Open LunarEngineer opened 7 months ago
Swapping to ibis would allow removal of Pandas. Using ibis, pyarrow, and duckdb as standard interface, but allowing for configuration, would make this much more widely useful.
As an example, loading fileids might look something like this:
import ibis
import pyarrow.dataset as ds
from thethingstore import ThingStore
from typing import Any, Iterable, Mapping, Union
def load_fileids(
data_layer: ThingStore,
fileid: Union[str, Iterable[str]],
representation: {"dataset", "inmemory"} = "dataset"
) -> ds.Dataset:
"""Load fileid(s)
TODO: Move to ThingStore.
Parameters
----------
data_layer: ThingStore
This is a ThingStore compliant data layer.

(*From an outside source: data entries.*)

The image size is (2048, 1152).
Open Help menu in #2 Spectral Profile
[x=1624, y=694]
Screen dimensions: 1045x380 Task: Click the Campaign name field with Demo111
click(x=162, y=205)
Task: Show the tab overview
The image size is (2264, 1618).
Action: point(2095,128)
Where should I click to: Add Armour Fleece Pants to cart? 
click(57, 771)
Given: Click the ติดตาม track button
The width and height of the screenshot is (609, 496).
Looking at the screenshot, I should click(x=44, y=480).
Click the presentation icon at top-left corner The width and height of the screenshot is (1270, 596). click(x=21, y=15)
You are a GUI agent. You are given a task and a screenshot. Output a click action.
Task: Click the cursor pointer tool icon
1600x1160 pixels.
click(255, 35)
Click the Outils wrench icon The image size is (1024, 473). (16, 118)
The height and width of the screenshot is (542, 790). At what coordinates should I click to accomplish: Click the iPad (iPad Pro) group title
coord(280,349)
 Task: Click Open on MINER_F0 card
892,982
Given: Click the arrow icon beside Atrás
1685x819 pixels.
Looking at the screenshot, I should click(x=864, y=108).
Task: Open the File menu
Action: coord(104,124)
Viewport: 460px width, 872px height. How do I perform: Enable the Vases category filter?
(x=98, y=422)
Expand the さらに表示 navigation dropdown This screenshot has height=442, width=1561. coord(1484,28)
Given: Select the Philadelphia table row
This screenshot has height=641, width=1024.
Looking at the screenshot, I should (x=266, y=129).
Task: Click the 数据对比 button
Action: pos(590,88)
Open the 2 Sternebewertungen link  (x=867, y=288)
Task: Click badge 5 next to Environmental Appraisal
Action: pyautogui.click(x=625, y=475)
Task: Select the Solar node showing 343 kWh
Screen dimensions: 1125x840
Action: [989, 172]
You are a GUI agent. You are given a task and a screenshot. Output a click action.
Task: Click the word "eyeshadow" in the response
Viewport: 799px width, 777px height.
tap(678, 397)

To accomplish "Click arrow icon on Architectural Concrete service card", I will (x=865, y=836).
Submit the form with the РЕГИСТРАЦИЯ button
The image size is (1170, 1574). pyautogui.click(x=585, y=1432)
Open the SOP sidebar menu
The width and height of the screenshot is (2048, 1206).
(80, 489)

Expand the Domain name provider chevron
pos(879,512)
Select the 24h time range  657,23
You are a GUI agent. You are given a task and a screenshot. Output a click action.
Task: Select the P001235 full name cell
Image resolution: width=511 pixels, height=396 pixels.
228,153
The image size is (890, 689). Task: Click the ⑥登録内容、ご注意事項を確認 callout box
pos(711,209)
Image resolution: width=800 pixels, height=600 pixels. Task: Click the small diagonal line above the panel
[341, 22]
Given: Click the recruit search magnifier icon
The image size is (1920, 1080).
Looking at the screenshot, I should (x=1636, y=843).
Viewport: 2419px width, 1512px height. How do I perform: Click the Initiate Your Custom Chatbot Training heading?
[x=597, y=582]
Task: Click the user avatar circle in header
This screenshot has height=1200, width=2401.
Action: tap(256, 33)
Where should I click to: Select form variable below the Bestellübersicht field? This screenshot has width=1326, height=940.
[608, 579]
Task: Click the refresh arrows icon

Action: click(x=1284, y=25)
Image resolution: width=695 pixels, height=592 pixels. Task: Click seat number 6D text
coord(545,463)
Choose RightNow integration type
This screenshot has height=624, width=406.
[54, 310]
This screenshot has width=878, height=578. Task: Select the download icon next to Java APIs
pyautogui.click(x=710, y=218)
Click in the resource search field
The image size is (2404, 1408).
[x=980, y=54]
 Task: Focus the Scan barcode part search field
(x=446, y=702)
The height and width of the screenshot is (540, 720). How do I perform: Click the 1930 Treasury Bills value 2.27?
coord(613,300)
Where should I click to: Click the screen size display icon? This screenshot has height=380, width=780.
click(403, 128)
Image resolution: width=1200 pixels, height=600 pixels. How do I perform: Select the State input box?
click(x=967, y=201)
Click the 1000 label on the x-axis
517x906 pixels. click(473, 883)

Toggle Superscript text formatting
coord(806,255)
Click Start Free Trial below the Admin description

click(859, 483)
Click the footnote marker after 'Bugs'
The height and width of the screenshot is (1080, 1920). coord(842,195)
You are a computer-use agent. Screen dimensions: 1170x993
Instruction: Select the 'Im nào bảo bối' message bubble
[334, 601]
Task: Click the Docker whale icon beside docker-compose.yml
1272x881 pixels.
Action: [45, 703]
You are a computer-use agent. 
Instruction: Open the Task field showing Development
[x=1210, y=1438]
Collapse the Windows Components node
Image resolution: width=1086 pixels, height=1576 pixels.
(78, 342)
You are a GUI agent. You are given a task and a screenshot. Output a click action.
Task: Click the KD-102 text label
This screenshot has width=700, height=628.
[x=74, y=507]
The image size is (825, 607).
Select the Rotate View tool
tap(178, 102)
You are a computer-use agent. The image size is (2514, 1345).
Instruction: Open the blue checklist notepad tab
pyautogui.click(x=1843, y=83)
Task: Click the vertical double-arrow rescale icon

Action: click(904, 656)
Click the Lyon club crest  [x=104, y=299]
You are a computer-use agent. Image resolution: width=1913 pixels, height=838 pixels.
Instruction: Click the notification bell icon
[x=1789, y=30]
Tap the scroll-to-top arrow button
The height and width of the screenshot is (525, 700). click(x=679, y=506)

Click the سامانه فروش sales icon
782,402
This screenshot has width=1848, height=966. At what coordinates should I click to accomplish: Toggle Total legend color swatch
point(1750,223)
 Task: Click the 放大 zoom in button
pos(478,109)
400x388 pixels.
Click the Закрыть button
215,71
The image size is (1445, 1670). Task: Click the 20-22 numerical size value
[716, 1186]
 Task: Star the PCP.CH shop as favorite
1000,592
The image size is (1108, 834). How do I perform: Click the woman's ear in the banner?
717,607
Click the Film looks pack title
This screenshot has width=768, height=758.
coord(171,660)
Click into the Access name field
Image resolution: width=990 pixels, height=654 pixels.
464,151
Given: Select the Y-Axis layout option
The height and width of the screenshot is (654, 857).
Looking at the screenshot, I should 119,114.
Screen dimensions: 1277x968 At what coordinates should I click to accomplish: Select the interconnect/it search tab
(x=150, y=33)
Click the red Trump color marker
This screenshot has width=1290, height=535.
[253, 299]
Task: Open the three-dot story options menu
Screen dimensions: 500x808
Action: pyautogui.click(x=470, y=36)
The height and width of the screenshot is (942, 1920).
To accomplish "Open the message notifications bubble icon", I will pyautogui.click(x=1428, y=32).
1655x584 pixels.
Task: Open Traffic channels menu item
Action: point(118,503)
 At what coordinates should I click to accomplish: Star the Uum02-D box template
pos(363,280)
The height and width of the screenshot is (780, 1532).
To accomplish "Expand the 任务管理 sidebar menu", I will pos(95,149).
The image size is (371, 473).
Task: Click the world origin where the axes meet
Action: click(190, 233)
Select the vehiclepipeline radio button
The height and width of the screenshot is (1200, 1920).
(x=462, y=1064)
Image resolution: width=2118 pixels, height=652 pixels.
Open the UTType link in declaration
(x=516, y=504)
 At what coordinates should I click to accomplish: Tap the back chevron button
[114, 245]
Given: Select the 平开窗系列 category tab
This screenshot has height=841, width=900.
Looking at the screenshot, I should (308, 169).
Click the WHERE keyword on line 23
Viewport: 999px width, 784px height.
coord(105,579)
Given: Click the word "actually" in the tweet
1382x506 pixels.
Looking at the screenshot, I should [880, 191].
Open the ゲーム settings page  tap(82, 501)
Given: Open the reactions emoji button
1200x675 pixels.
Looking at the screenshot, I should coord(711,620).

fileid: Union[str, Iterable[str]]
Fileid(s) to load.
representation: {"dataset", "inmemory"} = "dataset"
Whether to load data to dataset or to memory.
Returns
-------
dataset: Union[ds.Dataset, ibis.Table]
"""
if isinstance(fileid, str):
thing_dataset = ds.dataset(data_layer.get_dataset(fileid))
else:
thing_dataset = ds.dataset([data_layer.get_dataset(_) for _ in fileid])
if representation == "dataset":
return thing_dataset
elif representation == "inmemory":
return ibis.memtable(thing_dataset.to_table())
Note: The verbiage expressed here are that of the author and are not representative of State Farm.
Is your feature request related to a problem? Please describe. Ibis is a more appropriate in memory representation. It is more performant and friendly than Pandas for DataFrame operations.
Describe the solution you'd like Replace Pandas with Ibis
Describe alternatives you've considered There are a lot of DataFrame APIs, but the standard that Ibis implements is very friendly and efficient. It allows swapping backends at will.